To solve the problem, we need to find the actual speed of the child and the distance to the school based on the information provided. Let's denote the following variables: - Let \( D \) be the distance to the school. - Let \( T \) be the actual time taken to reach the school on time. ### Step 1: Set up the equations based on the given speeds and time differences. 1. When the child travels at 40 km/h and reaches 2 hours early: \[ \frac{D}{40} = T - 2 \] 2. When the child travels at 30 km/h and reaches 1 hour early: \[ \frac{D}{30} = T - 1 \] ### Step 2: Rearrange both equations to express \( D \) in terms of \( T \). From the first equation: \[ D = 40(T - 2) \] From the second equation: \[ D = 30(T - 1) \] ### Step 3: Set the two expressions for \( D \) equal to each other. Since both expressions represent the same distance \( D \): \[ 40(T - 2) = 30(T - 1) \] ### Step 4: Expand and simplify the equation.
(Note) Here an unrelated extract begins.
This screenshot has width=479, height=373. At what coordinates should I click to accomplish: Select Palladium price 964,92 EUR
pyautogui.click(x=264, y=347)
Expanding both sides: \[ 40T - 80 = 30T - 30 \] Now, rearranging the equation: \[ 40T - 30T = 80 - 30 \] \[ 10T = 50 \] \[ T = 5 \] ### Step 5: Substitute \( T \) back to find \( D \). Now that we have \( T \), we can substitute it back into either equation for \( D \). Using the first equation: \[ D = 40(T - 2) = 40(5 - 2) = 40 \times 3 = 120 \text{ km} \] ### Step 6: Find the actual speed. The actual speed is calculated as: \[ \text{Actual Speed} = \frac{D}{T} = \frac{120 \text{ km}}{5 \text{ hours}} = 24 \text{ km/h} \] ### Final Results: - Actual Speed: \( 24 \text{ km/h} \) - Distance: \( 120 \text{ km} \) - Actual Time Taken: \( 5 \text{ hours} \)